> [Exercise brief]
Find the string "output" in the records. Copy each line that has it.

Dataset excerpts
====

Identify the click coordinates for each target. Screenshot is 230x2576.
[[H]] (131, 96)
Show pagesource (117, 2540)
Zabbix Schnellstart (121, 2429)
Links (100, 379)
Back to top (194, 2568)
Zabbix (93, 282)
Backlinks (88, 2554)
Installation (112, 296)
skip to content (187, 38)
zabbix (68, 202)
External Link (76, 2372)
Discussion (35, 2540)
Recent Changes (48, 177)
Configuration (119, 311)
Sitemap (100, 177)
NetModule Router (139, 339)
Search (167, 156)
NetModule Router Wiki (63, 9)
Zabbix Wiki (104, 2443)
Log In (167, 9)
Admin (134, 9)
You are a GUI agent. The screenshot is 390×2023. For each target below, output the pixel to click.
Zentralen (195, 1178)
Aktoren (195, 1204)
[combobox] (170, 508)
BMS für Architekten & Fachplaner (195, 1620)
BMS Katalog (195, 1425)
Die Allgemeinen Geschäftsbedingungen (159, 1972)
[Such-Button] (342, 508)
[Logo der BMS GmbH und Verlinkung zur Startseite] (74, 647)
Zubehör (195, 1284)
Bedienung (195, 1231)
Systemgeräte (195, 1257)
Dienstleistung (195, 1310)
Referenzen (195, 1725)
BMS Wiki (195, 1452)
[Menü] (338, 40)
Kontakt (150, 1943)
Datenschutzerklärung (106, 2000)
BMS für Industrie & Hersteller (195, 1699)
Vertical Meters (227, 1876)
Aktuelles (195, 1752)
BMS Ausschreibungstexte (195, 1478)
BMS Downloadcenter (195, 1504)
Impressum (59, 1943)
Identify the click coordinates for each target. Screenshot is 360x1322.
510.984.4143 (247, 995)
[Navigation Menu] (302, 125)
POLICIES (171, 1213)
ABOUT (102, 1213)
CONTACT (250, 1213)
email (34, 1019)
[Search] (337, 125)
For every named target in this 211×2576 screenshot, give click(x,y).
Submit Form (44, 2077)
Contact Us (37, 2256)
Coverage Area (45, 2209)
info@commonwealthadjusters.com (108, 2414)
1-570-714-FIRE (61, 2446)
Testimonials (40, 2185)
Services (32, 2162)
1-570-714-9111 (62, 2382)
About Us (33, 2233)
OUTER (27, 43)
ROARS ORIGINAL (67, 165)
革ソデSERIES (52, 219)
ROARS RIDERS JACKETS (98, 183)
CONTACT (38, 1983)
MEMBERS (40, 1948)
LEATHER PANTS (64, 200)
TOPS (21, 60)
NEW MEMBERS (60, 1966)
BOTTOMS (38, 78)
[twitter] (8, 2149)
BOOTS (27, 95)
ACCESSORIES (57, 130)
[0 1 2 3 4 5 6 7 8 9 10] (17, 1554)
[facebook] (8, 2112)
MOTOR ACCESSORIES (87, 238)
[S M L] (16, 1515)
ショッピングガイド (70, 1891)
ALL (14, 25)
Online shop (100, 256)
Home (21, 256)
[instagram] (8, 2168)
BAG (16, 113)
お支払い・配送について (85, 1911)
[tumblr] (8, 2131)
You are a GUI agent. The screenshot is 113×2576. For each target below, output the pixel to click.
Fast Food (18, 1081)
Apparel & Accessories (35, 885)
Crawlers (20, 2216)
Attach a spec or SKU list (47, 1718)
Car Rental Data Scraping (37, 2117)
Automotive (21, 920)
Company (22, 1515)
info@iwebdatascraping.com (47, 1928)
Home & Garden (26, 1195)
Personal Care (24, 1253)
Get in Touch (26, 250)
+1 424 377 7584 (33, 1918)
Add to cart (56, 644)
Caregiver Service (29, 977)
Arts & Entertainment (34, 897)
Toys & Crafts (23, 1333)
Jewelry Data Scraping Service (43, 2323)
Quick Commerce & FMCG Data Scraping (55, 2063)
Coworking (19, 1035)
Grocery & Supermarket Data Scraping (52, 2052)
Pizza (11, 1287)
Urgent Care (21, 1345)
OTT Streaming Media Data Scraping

====

> [Solution to the problem]
You are a GUI agent. The screenshot is 390×2023. For each target below, output the pixel to click.
You are a GUI agent. The screenshot is 113×2576. For each target below, output the pixel to click.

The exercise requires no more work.